__What this task involves__
Rewrite all the entries below with every instance of "Locate each element" changed to "Find each element" and nothing else altered.

• • • • • • •

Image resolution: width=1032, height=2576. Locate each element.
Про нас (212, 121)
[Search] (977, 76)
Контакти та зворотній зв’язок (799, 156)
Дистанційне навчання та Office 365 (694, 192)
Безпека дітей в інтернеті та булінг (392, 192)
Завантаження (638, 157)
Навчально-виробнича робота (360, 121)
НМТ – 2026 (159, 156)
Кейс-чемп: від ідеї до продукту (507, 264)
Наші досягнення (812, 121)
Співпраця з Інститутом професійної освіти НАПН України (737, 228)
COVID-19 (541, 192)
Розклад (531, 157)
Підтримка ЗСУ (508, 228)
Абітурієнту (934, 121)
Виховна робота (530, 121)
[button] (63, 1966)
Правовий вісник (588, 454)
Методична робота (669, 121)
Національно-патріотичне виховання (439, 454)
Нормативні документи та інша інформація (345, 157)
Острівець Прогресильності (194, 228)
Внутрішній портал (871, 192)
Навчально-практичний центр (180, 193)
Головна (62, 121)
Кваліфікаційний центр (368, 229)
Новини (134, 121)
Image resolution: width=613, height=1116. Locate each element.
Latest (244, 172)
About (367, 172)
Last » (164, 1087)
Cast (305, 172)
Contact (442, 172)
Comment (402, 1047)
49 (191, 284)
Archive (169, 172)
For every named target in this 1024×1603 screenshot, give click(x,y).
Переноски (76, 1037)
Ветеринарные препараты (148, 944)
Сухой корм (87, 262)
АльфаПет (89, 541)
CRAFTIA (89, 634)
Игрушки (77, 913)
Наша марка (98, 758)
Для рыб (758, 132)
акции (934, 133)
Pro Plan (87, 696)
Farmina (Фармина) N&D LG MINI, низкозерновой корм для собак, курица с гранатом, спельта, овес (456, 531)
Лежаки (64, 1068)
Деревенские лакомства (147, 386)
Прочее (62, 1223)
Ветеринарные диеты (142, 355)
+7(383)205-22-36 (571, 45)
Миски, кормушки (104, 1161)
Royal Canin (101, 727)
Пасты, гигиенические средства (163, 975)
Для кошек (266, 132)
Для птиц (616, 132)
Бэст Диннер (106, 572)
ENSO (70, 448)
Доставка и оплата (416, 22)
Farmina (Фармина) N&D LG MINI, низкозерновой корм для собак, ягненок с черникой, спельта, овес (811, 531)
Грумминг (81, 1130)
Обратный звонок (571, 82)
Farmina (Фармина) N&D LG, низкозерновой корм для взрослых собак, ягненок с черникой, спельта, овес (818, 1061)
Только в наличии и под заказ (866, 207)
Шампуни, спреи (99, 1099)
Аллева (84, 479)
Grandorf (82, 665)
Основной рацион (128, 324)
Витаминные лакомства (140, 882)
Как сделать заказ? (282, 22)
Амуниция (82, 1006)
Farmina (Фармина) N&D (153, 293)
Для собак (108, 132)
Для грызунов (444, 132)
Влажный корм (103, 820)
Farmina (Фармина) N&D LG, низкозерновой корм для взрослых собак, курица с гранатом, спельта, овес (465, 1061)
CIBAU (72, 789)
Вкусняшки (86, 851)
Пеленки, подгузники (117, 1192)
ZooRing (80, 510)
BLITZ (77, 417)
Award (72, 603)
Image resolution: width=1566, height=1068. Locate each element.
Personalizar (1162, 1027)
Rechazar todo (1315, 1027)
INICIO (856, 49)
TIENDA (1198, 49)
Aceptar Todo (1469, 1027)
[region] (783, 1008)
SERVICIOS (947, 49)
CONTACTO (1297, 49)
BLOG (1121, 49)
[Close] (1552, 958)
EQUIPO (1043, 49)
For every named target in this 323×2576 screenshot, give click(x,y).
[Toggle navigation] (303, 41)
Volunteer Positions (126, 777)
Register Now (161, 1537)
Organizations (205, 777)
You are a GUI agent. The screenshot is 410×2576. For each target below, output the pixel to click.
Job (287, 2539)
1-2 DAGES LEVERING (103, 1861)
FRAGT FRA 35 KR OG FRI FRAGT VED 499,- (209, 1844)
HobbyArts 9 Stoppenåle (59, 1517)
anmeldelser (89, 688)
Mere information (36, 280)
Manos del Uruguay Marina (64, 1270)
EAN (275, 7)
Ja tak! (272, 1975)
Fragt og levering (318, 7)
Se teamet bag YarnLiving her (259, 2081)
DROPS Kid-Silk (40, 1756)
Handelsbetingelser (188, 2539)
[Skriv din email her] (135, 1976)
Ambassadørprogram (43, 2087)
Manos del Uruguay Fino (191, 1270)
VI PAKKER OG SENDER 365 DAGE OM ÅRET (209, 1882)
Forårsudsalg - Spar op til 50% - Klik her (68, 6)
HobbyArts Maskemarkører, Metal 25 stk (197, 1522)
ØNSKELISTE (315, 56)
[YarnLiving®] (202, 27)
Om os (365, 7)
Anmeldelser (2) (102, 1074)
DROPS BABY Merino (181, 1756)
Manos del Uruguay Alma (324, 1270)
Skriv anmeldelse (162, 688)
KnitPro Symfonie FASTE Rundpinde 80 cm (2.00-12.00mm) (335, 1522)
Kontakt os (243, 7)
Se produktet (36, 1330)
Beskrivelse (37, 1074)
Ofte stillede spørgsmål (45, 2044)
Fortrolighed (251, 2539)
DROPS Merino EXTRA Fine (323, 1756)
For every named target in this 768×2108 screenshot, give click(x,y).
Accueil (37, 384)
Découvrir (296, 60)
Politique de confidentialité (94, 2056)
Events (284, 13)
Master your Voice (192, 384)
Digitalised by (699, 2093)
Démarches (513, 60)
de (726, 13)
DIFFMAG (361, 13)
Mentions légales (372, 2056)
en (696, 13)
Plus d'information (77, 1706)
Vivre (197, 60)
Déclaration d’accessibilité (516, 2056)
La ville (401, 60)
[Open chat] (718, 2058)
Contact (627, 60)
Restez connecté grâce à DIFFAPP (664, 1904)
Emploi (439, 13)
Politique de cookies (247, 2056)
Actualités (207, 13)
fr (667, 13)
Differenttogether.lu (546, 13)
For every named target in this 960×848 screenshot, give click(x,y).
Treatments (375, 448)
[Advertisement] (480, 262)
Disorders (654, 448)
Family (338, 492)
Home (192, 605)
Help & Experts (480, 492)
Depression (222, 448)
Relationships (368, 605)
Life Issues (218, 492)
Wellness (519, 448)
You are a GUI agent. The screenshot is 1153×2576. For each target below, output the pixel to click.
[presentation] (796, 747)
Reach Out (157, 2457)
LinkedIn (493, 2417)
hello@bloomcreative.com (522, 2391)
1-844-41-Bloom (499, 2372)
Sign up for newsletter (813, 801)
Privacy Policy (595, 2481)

• • • • • • •

__Completed exercise__
Image resolution: width=1032, height=2576. Find each element.
Про нас (212, 121)
[Search] (977, 76)
Контакти та зворотній зв’язок (799, 156)
Дистанційне навчання та Office 365 (694, 192)
Безпека дітей в інтернеті та булінг (392, 192)
Завантаження (638, 157)
Навчально-виробнича робота (360, 121)
НМТ – 2026 (159, 156)
Кейс-чемп: від ідеї до продукту (507, 264)
Наші досягнення (812, 121)
Співпраця з Інститутом професійної освіти НАПН України (737, 228)
COVID-19 (541, 192)
Розклад (531, 157)
Підтримка ЗСУ (508, 228)
Абітурієнту (934, 121)
Виховна робота (530, 121)
[button] (63, 1966)
Правовий вісник (588, 454)
Методична робота (669, 121)
Національно-патріотичне виховання (439, 454)
Нормативні документи та інша інформація (345, 157)
Острівець Прогресильності (194, 228)
Внутрішній портал (871, 192)
Навчально-практичний центр (180, 193)
Головна (62, 121)
Кваліфікаційний центр (368, 229)
Новини (134, 121)
Image resolution: width=613, height=1116. Find each element.
Latest (244, 172)
About (367, 172)
Last » (164, 1087)
Cast (305, 172)
Contact (442, 172)
Comment (402, 1047)
49 (191, 284)
Archive (169, 172)
For every named target in this 1024×1603 screenshot, give click(x,y).
Переноски (76, 1037)
Ветеринарные препараты (148, 944)
Сухой корм (87, 262)
АльфаПет (89, 541)
CRAFTIA (89, 634)
Игрушки (77, 913)
Наша марка (98, 758)
Для рыб (758, 132)
акции (934, 133)
Pro Plan (87, 696)
Farmina (Фармина) N&D LG MINI, низкозерновой корм для собак, курица с гранатом, спельта, овес (456, 531)
Лежаки (64, 1068)
Деревенские лакомства (147, 386)
Прочее (62, 1223)
Ветеринарные диеты (142, 355)
+7(383)205-22-36 (571, 45)
Миски, кормушки (104, 1161)
Royal Canin (101, 727)
Пасты, гигиенические средства (163, 975)
Для кошек (266, 132)
Для птиц (616, 132)
Бэст Диннер (106, 572)
ENSO (70, 448)
Доставка и оплата (416, 22)
Farmina (Фармина) N&D LG MINI, низкозерновой корм для собак, ягненок с черникой, спельта, овес (811, 531)
Грумминг (81, 1130)
Обратный звонок (571, 82)
Farmina (Фармина) N&D LG, низкозерновой корм для взрослых собак, ягненок с черникой, спельта, овес (818, 1061)
Только в наличии и под заказ (866, 207)
Шампуни, спреи (99, 1099)
Аллева (84, 479)
Grandorf (82, 665)
Основной рацион (128, 324)
Витаминные лакомства (140, 882)
Как сделать заказ? (282, 22)
Амуниция (82, 1006)
Farmina (Фармина) N&D (153, 293)
Для собак (108, 132)
Для грызунов (444, 132)
Влажный корм (103, 820)
Farmina (Фармина) N&D LG, низкозерновой корм для взрослых собак, курица с гранатом, спельта, овес (465, 1061)
CIBAU (72, 789)
Вкусняшки (86, 851)
Пеленки, подгузники (117, 1192)
ZooRing (80, 510)
BLITZ (77, 417)
Award (72, 603)
Image resolution: width=1566, height=1068. Find each element.
Personalizar (1162, 1027)
Rechazar todo (1315, 1027)
INICIO (856, 49)
TIENDA (1198, 49)
Aceptar Todo (1469, 1027)
[region] (783, 1008)
SERVICIOS (947, 49)
CONTACTO (1297, 49)
BLOG (1121, 49)
[Close] (1552, 958)
EQUIPO (1043, 49)
For every named target in this 323×2576 screenshot, give click(x,y).
[Toggle navigation] (303, 41)
Volunteer Positions (126, 777)
Register Now (161, 1537)
Organizations (205, 777)
You are a GUI agent. The screenshot is 410×2576. For each target below, output the pixel to click.
Job (287, 2539)
1-2 DAGES LEVERING (103, 1861)
FRAGT FRA 35 KR OG FRI FRAGT VED 499,- (209, 1844)
HobbyArts 9 Stoppenåle (59, 1517)
anmeldelser (89, 688)
Mere information (36, 280)
Manos del Uruguay Marina (64, 1270)
EAN (275, 7)
Ja tak! (272, 1975)
Fragt og levering (318, 7)
Se teamet bag YarnLiving her (259, 2081)
DROPS Kid-Silk (40, 1756)
Handelsbetingelser (188, 2539)
[Skriv din email her] (135, 1976)
Ambassadørprogram (43, 2087)
Manos del Uruguay Fino (191, 1270)
VI PAKKER OG SENDER 365 DAGE OM ÅRET (209, 1882)
Forårsudsalg - Spar op til 50% - Klik her (68, 6)
HobbyArts Maskemarkører, Metal 25 stk (197, 1522)
ØNSKELISTE (315, 56)
[YarnLiving®] (202, 27)
Om os (365, 7)
Anmeldelser (2) (102, 1074)
DROPS BABY Merino (181, 1756)
Manos del Uruguay Alma (324, 1270)
Skriv anmeldelse (162, 688)
KnitPro Symfonie FASTE Rundpinde 80 cm (2.00-12.00mm) (335, 1522)
Kontakt os (243, 7)
Se produktet (36, 1330)
Beskrivelse (37, 1074)
Ofte stillede spørgsmål (45, 2044)
Fortrolighed (251, 2539)
DROPS Merino EXTRA Fine (323, 1756)
For every named target in this 768×2108 screenshot, give click(x,y).
Accueil (37, 384)
Découvrir (296, 60)
Politique de confidentialité (94, 2056)
Events (284, 13)
Master your Voice (192, 384)
Digitalised by (699, 2093)
Démarches (513, 60)
de (726, 13)
DIFFMAG (361, 13)
Mentions légales (372, 2056)
en (696, 13)
Plus d'information (77, 1706)
Vivre (197, 60)
Déclaration d’accessibilité (516, 2056)
La ville (401, 60)
[Open chat] (718, 2058)
Contact (627, 60)
Restez connecté grâce à DIFFAPP (664, 1904)
Emploi (439, 13)
Politique de cookies (247, 2056)
Actualités (207, 13)
fr (667, 13)
Differenttogether.lu (546, 13)
For every named target in this 960×848 screenshot, give click(x,y).
Treatments (375, 448)
[Advertisement] (480, 262)
Disorders (654, 448)
Family (338, 492)
Home (192, 605)
Help & Experts (480, 492)
Depression (222, 448)
Relationships (368, 605)
Life Issues (218, 492)
Wellness (519, 448)
You are a GUI agent. The screenshot is 1153×2576. For each target below, output the pixel to click.
[presentation] (796, 747)
Reach Out (157, 2457)
LinkedIn (493, 2417)
hello@bloomcreative.com (522, 2391)
1-844-41-Bloom (499, 2372)
Sign up for newsletter (813, 801)
Privacy Policy (595, 2481)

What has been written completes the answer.